WHAT YOU WILL DO >> Reproduce verbatim the lines from the start of the records through the line containing "Action: [29, 124]", including both ends, and leave out the pictures.
━━━━━━━━━━━━━━━━
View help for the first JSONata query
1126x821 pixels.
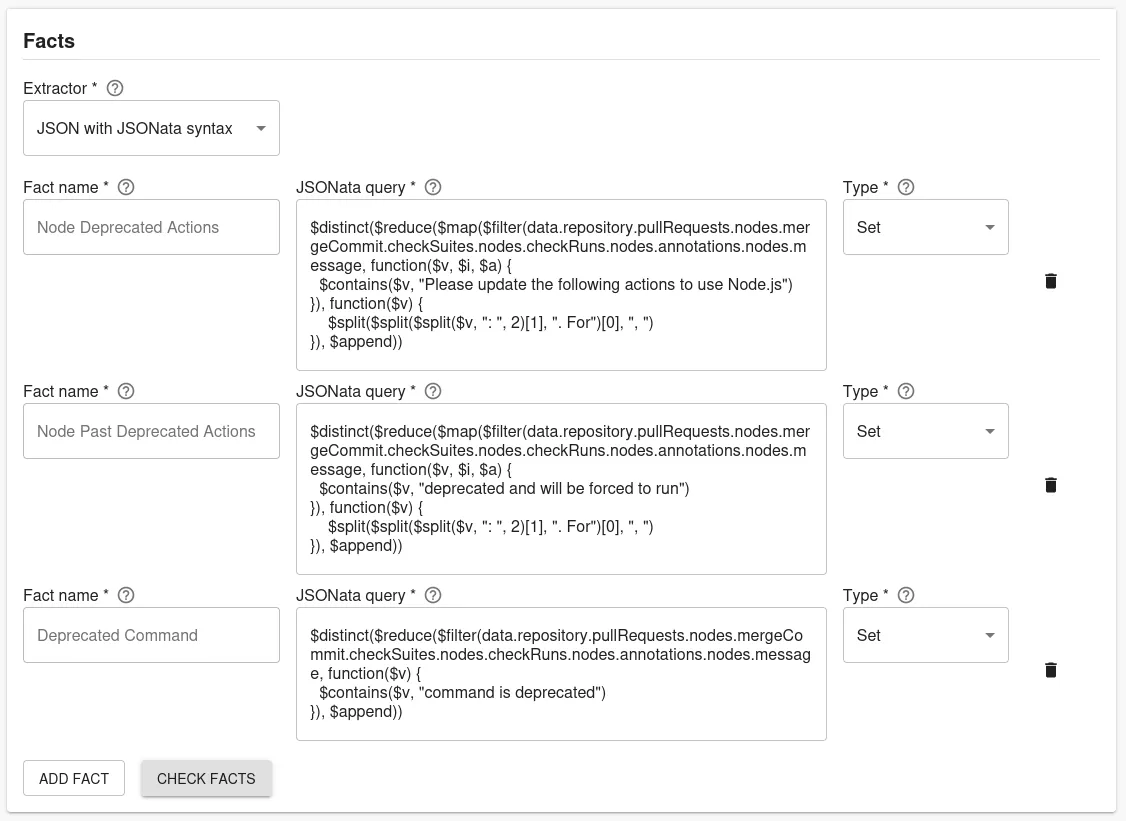tap(432, 187)
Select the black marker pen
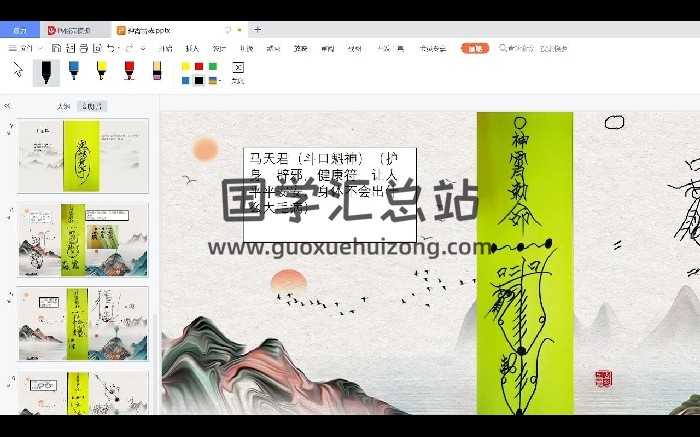Viewport: 700px width, 437px height. coord(46,71)
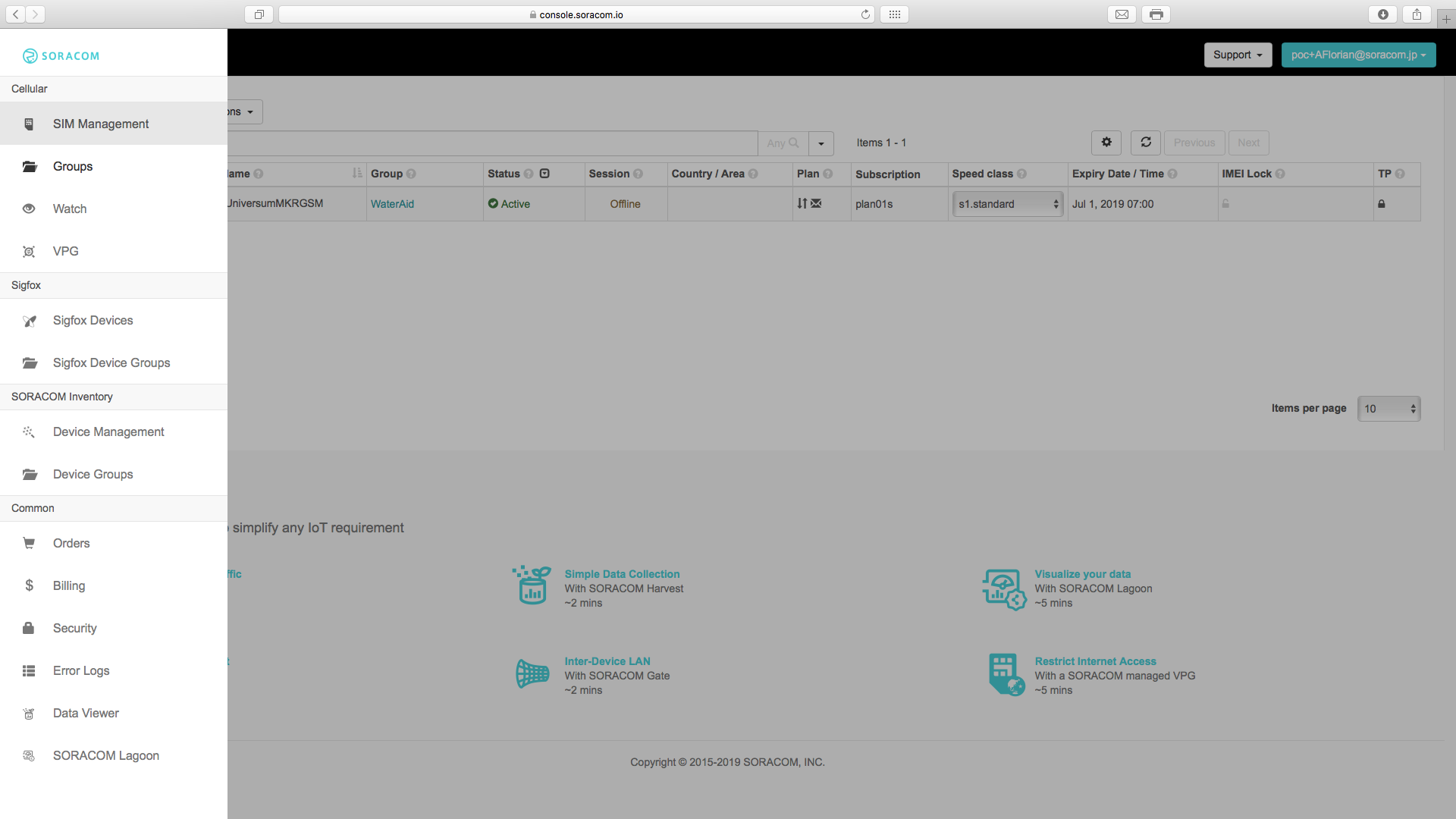The height and width of the screenshot is (819, 1456).
Task: Click the SIM Management sidebar icon
Action: [29, 124]
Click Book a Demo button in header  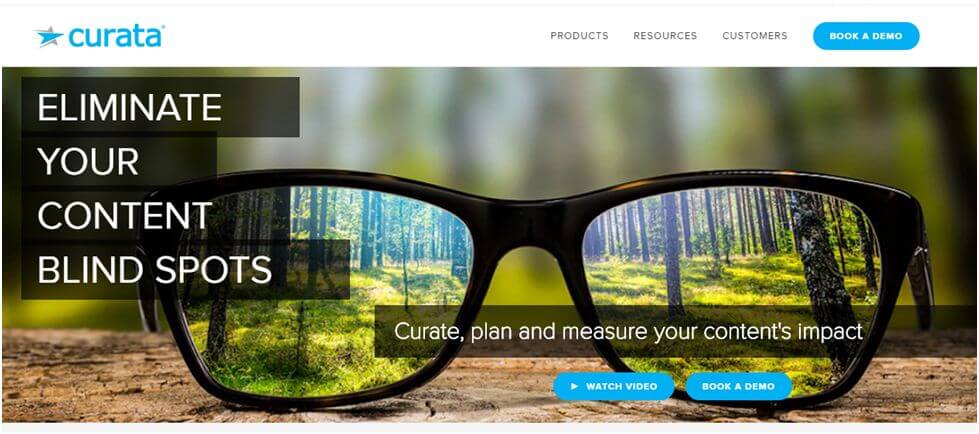pos(866,36)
━━━━━━━━━━━━━━━━
REPLY TO THE TASK >>
View help for the first JSONata query
1126x821 pixels.
tap(432, 187)
Select the black marker pen
Viewport: 700px width, 437px height. coord(46,71)
The height and width of the screenshot is (819, 1456).
Task: Click the SIM Management sidebar icon
Action: [29, 124]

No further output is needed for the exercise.